Rapidly mutating viral pathogens are a continuous biological threat to the military and national security. Current preventive and therapeutic approaches, including vaccines and anti-viral drugs, are designed to target the virus in its original state at the time of discovery or diagnosis. This paradigm of “static” therapeutics and preventives requires repeated and time-consuming development, manufacturing, and testing, resulting in major health response gaps, economic burden, and limited capability to address newly emerging biothreats.
The goal of the INTERfering and Co-Evolving Prevention and Therapy (INTERCEPT) program is to develop and explore the potential use of Therapeutic Interfering Particles, or TIPs, as a dynamic approach to address rapidly evolving viral pathogens. TIPs are virus-derived particles with defective genomes that can only replicate in the presence of the virus, interfering with viral infection through competition for essential viral components. Just like their parent virus, TIPs are susceptible to mutation over time and can co-evolve with the mutating virus, mitigating virus evasion from the therapeutic.

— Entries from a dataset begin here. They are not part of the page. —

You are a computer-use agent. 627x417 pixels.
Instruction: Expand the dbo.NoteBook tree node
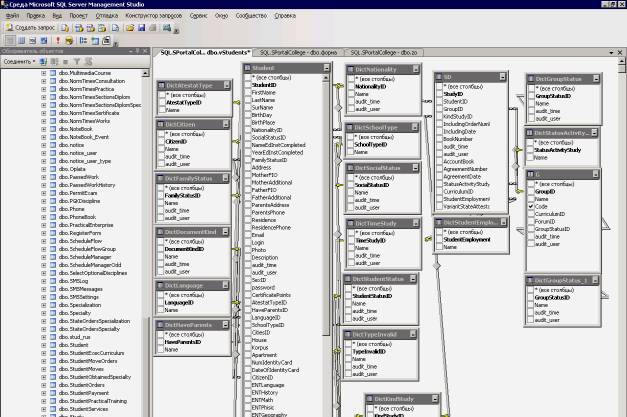pyautogui.click(x=43, y=129)
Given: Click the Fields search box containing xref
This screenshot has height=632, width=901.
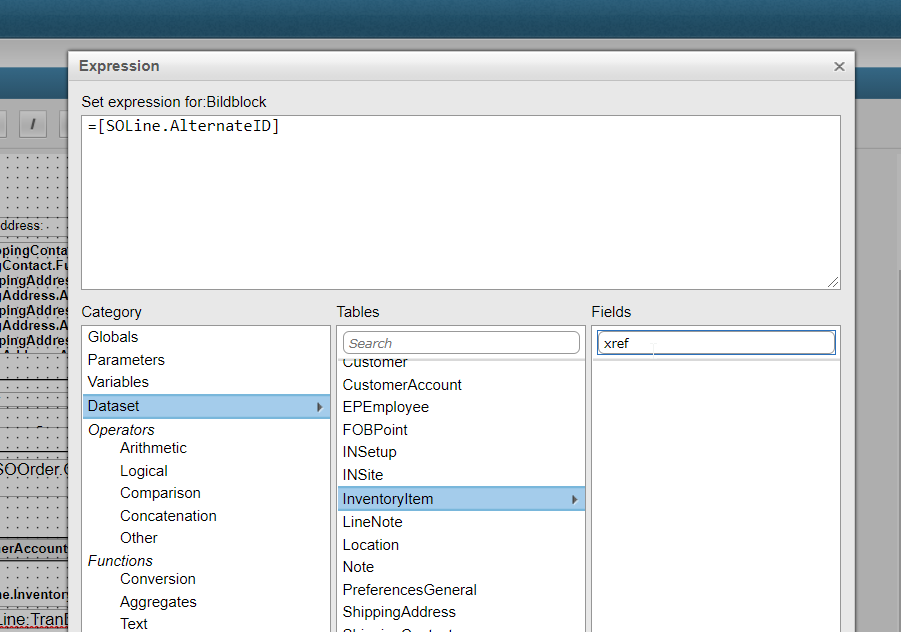Looking at the screenshot, I should pos(716,343).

The INTERCEPT program aims to explore and evaluate the TIP approach as a therapeutic and/or preventive approach for long-term control of a broad range of fast-evolving viruses. The program will address TIP safety, efficacy, long-term co-evolution, and generalizability by leveraging novel molecular and genetic design tools, high throughput genomic technologies, and advanced computational methods in a multidisciplinary effort.